The collect for today, The Feast of Saint Mark the Evangelist, from The Book of Common Prayer [1](Canadian, 1962):

O ALMIGHTY God, who hast instructed thy holy Church with the heavenly doctrine of thy Evangelist Saint Mark: Give us grace, that, being not like children carried away with every blast of vain doctrine, we may be established in the truth of thy holy Gospel; through Jesus Christ our Lord. Amen.

The Epistle: Ephesians 4:11-16 [2]
The Gospel: St. Mark 13:1-10 [3]

Palma il Giovane, Saint Mark [4]The author of the second gospel, Saint Mark is generally identified with John Mark, the son of Mary, whose house in Jerusalem was a meeting place for the disciples (Acts 12:12,25). John Mark accompanied his cousin Barnabas and Paul on their missionary journey to Cyprus, but Mark’s early departure to Jerusalem caused a rift between Paul and Barnabas, following which Barnabas took Mark on the next mission to Cyprus while Paul and Silas traveled through Syria and Cilicia (Acts 15:37-41).

Paul later changed his mind about Mark, who helped him during his imprisonment in Rome (Col. 4:10). Just before his martyrdom, Paul urged Timothy: “Get Mark and bring him with you, for he is very useful to me for ministry” (2 Tim. 4:11).

Also, Peter affectionately calls Mark “my son” and says that Mark is with him at “Babylon”—almost certainly Rome—as he writes his first epistle (1 Pet. 5:13). This accords with church tradition that Mark’s Gospel represents the teaching of Peter.

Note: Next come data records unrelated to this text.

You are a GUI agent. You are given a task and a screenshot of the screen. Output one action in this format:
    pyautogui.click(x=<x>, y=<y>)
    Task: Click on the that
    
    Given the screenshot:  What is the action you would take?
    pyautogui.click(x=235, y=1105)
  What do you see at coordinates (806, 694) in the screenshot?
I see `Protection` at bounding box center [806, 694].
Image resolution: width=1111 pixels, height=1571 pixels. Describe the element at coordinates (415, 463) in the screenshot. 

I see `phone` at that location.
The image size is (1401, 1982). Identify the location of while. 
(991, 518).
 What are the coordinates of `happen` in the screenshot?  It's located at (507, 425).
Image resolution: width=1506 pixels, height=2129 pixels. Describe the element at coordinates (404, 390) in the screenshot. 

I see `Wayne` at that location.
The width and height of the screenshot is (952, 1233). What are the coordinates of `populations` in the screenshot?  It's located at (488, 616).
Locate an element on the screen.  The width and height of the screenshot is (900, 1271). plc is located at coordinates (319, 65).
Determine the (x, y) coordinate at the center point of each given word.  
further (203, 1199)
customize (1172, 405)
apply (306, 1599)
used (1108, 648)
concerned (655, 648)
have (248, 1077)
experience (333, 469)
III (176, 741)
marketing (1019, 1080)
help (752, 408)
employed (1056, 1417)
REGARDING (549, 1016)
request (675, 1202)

Mark may be the only evangelist to insert a personal vignette into his gospel. Many scholars believe that he is the young man who followed Jesus after the arrest in Gethsemane, but fled without his garment when pursued (Mark 14:51-52).

Early church historian Eusebius says that Mark left Rome after the martyrdoms of Peter and Paul and spread the Christian faith in Egypt, where he became the first bishop of Alexandria. His shrine became a place of pilgrimage and a church built in his honour at the site. Some ancient documents say he was martyred, but that claim is considered doubtful. The traditional date of his death is 25 April 68.

After North Africa was conquered by the armies of Islam, rumours arose that St. Mark’s resting place would be profaned, plundered, or even converted to a mosque. Thus, in 828, two Venetian merchants stole the saint’s remains and brought them to Venice, where they were received with great pomp and ceremony. The first St. Mark’s Basilica was built to house the relics. (The first basilica burned down in 976 and was re-built by 1071.)

Artwork: Palma il Giovane, Saint Mark, before 1628. Oil on canvas, Hatton Gallery [5], Newcastle-upon-Tyne, England.